**EXERCISE GOAL**
The entries below contain a line with "() (378, 946)" and a line with "m17n-lib-bin_1.8.5-1build1_arm64.deb (180, 348)". Retype exactly everything from the first down to the second, both included, and nothing else.

**RAW DATA**
--

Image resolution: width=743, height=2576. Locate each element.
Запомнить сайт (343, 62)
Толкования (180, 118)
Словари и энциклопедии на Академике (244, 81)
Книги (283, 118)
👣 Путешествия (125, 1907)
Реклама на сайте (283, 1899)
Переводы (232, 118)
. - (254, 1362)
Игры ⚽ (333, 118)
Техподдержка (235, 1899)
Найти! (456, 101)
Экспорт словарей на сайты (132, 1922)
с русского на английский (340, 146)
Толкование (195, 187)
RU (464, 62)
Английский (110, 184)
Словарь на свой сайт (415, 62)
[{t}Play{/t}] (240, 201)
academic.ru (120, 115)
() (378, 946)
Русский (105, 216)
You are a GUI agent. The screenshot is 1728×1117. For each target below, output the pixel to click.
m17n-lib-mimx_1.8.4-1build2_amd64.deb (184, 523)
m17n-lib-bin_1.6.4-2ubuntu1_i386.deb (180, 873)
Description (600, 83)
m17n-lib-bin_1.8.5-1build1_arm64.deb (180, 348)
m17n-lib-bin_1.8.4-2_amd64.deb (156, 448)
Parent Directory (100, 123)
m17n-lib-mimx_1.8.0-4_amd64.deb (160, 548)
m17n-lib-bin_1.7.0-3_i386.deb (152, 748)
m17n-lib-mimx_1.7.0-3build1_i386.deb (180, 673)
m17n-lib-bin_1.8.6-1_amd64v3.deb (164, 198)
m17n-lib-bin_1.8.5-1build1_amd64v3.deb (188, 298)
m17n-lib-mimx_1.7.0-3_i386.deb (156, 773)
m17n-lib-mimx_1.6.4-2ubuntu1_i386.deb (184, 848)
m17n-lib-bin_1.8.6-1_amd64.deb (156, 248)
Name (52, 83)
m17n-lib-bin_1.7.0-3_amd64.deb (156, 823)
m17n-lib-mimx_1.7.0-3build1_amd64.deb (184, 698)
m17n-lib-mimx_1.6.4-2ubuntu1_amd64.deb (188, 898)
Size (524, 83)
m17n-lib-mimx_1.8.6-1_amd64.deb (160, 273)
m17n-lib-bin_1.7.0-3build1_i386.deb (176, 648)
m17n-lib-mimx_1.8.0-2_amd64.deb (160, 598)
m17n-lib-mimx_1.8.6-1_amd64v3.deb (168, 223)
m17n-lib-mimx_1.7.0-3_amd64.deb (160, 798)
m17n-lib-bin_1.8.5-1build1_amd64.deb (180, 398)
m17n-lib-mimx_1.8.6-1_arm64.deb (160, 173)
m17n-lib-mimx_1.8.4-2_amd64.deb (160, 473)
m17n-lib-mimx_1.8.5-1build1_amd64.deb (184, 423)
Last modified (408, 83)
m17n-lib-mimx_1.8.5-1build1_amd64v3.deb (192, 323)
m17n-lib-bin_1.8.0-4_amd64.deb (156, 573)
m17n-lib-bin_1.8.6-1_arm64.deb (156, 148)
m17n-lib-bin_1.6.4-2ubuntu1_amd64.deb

--

**EXERCISE RESULT**
() (378, 946)
Русский (105, 216)
You are a GUI agent. The screenshot is 1728×1117. For each target below, output the pixel to click.
m17n-lib-mimx_1.8.4-1build2_amd64.deb (184, 523)
m17n-lib-bin_1.6.4-2ubuntu1_i386.deb (180, 873)
Description (600, 83)
m17n-lib-bin_1.8.5-1build1_arm64.deb (180, 348)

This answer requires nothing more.